Historically, the separation between these two divisions was strict, but more recent versions of DBL allow for variable declarations within the procedure division using the DATA keyword. This is similar to the transition from C89 to C99, where variable declarations were allowed within the body of a function. This change has been a welcome addition to DBL, as it allows for more readable and maintainable code.

Records

Within the data division, records are structured data containers that can be either named or unnamed. They can hold multiple related data items of various types, but they differ from the aggregate data structures in other languages in that they represent an instance as well as a type definition. The compiler doesn’t require you to put ENDRECORD at the end of a record, but it is considered good form. Records are considered a top-level declaration within the data division, so while you can nest groups within records, you cannot nest records within records.

Named vs unnamed records

The existence of both named and unnamed records can be a little confusing for developers new to DBL. When should you use one over the other? Named records have two use cases. The first use is code clarity: if you have a lot of fields, grouping them by purpose can make it easier to reason about them. The second (and much more complex) use is when you want to refer to all the data with a single variable. There is a lot to this last use case, so let’s unpack it.

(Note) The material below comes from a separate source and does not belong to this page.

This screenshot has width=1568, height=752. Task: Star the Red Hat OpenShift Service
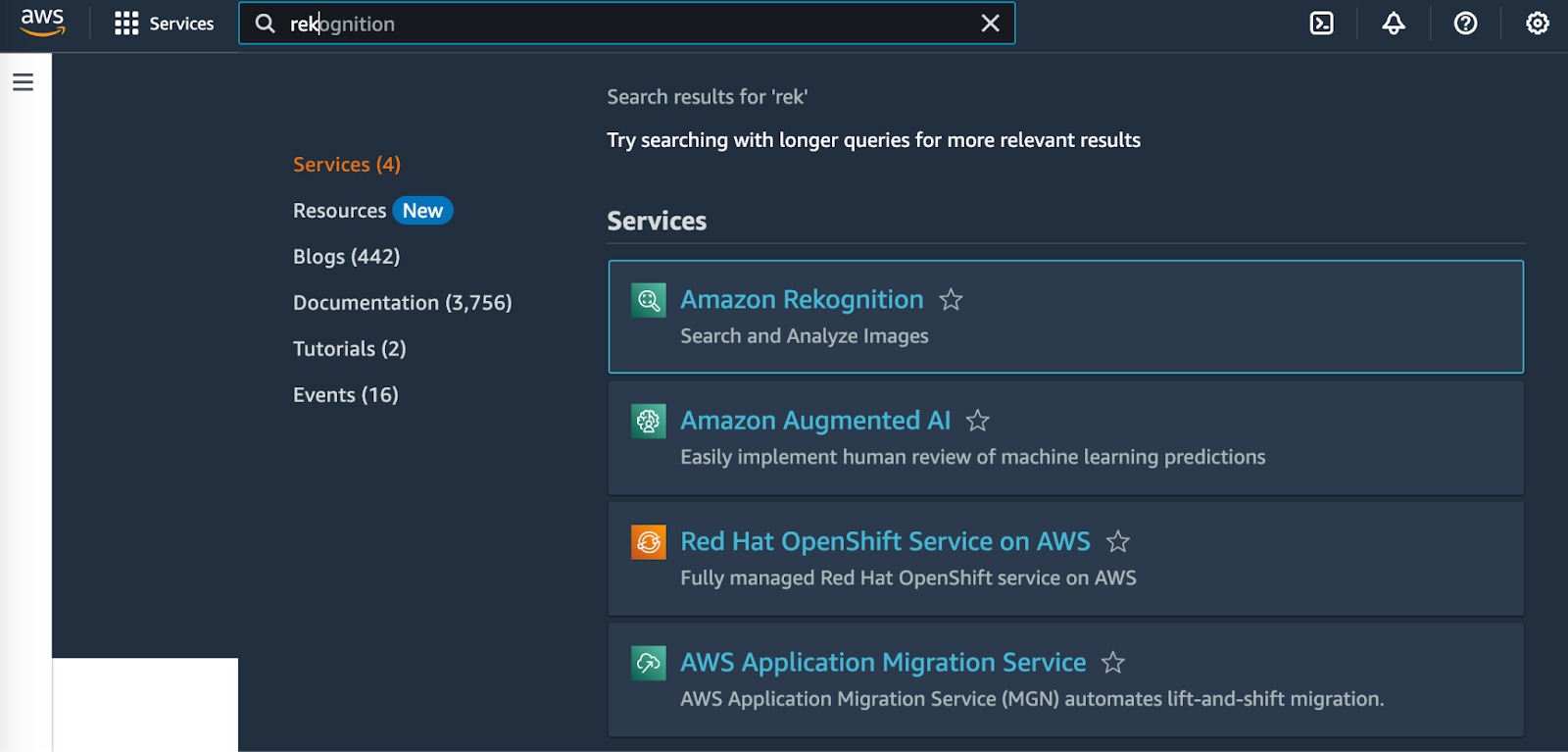(x=1117, y=542)
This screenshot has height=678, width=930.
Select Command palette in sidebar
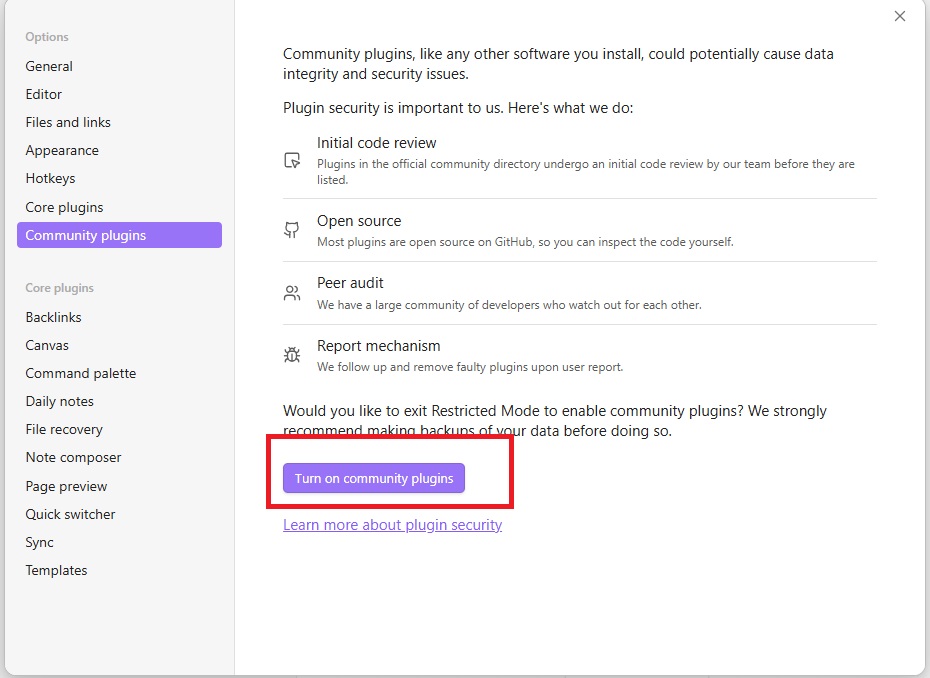pyautogui.click(x=81, y=373)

You can see from the above diagram that we’re treating all of the EmployeeRecord data as a single big alpha. This is very common in DBL code, and it’s one of the things that makes I/O very natural in this language. You can write an entire record to disk or send it over the network without any serialization effort. With unnamed records, however, this is not the case. Unnamed records are just a way to group related data. They are not types. You can’t pass them to a routine or return them from a routine. They just group data.

Top-level data division records can be declared with different storage specifiers: stack, static, or local. These specifiers determine the lifespan and accessibility of all variables under them.

“Stack” records and the variables they contain behave like local variables in most other programming languages. They are allocated when the scope they are declared in is entered and deallocated when that scope is exited.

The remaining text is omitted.